==== READING TEXT ====

Performance considerations when using GPUs:

Data transfer overhead: Moving data between CPU and GPU is relatively slow
Batch size: Larger batch sizes utilize GPU parallelism better, but may cause memory issues
Mixed precision: Using half-precision (FP16) can significantly accelerate training on modern GPUs
Memory management: Large models or datasets may require techniques like gradient checkpointing or model parallelism

Tensors: PyTorch's Core Data Structure

Tensor Basics

Tensors are multi-dimensional arrays similar to NumPy's ndarray, but with added GPU support and automatic differentiation capabilities:

# Create a tensor directly
x = torch.tensor([[1, 2], [3, 4]], dtype=torch.float32)

# Create a tensor from NumPy array
import numpy as np
np_array = np.array([[1, 2], [3, 4]])
x = torch.from_numpy(np_array)

====

THINGS TO DO:
A) Print the passage on GPU performance and PyTorch tensors in full, word for word.
B) Turn the stretch of the records from the line containing "Task: Click the calendar" through the line containing "Click line number" into a numbered list, leaving out blank lines.
The passage on GPU performance and PyTorch tensors has no connection to the records.

==== DATA IN THIS EXERCISE ====

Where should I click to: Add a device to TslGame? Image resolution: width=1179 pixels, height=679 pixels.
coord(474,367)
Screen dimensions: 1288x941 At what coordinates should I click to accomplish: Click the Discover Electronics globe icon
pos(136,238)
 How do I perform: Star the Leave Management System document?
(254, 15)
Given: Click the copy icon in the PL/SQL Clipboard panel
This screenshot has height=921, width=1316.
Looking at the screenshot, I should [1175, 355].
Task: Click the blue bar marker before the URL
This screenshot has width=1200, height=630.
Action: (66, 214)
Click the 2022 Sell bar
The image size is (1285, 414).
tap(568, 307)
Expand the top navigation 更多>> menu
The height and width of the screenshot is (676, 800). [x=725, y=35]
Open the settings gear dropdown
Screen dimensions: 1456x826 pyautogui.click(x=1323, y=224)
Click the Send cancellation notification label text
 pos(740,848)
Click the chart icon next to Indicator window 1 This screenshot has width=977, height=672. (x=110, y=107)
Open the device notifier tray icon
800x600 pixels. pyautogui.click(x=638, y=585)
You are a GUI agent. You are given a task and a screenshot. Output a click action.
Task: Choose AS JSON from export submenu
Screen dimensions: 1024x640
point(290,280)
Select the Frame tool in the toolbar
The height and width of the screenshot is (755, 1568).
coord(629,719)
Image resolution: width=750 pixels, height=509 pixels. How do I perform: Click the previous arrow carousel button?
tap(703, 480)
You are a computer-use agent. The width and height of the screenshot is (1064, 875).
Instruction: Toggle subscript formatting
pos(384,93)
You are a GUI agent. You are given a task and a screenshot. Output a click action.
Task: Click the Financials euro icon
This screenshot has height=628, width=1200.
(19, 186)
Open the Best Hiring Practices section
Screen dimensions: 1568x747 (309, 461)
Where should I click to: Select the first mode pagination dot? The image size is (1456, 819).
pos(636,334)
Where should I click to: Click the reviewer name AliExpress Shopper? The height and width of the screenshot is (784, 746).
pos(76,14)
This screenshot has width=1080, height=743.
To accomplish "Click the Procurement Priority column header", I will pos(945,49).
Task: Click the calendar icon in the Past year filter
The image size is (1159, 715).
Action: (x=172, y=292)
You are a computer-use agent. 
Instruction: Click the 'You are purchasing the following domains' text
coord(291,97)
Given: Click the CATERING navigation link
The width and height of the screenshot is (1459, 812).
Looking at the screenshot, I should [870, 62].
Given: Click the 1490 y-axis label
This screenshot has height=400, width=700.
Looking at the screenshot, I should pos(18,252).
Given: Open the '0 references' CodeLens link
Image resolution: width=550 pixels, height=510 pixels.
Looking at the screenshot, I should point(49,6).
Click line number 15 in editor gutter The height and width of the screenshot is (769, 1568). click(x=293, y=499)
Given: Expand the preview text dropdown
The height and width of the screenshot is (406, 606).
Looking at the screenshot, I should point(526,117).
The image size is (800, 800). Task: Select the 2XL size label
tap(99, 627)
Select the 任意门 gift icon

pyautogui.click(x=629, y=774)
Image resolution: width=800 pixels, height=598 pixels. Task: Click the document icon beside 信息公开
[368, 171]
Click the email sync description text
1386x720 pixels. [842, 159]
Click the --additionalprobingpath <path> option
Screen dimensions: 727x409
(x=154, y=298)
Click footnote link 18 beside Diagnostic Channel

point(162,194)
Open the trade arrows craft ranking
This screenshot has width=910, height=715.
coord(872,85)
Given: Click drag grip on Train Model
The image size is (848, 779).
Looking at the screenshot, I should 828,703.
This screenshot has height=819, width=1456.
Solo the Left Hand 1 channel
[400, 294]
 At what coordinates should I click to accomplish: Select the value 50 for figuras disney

====

TASK SOLUTIONS:
A)
Performance considerations when using GPUs:

Data transfer overhead: Moving data between CPU and GPU is relatively slow
Batch size: Larger batch sizes utilize GPU parallelism better, but may cause memory issues
Mixed precision: Using half-precision (FP16) can significantly accelerate training on modern GPUs
Memory management: Large models or datasets may require techniques like gradient checkpointing or model parallelism

Tensors: PyTorch's Core Data Structure

Tensor Basics

Tensors are multi-dimensional arrays similar to NumPy's ndarray, but with added GPU support and automatic differentiation capabilities:

# Create a tensor directly
x = torch.tensor([[1, 2], [3, 4]], dtype=torch.float32)

# Create a tensor from NumPy array
import numpy as np
np_array = np.array([[1, 2], [3, 4]])
x = torch.from_numpy(np_array)

B)
1. Task: Click the calendar icon in the Past year filter
2. The image size is (1159, 715).
3. Action: (x=172, y=292)
4. You are a computer-use agent. 
5. Instruction: Click the 'You are purchasing the following domains' text
6. coord(291,97)
7. Given: Click the CATERING navigation link
8. The width and height of the screenshot is (1459, 812).
9. Looking at the screenshot, I should [870, 62].
10. Given: Click the 1490 y-axis label
11. This screenshot has height=400, width=700.
12. Looking at the screenshot, I should pos(18,252).
13. Given: Open the '0 references' CodeLens link
14. Image resolution: width=550 pixels, height=510 pixels.
15. Looking at the screenshot, I should point(49,6).
16. Click line number 15 in editor gutter The height and width of the screenshot is (769, 1568). click(x=293, y=499)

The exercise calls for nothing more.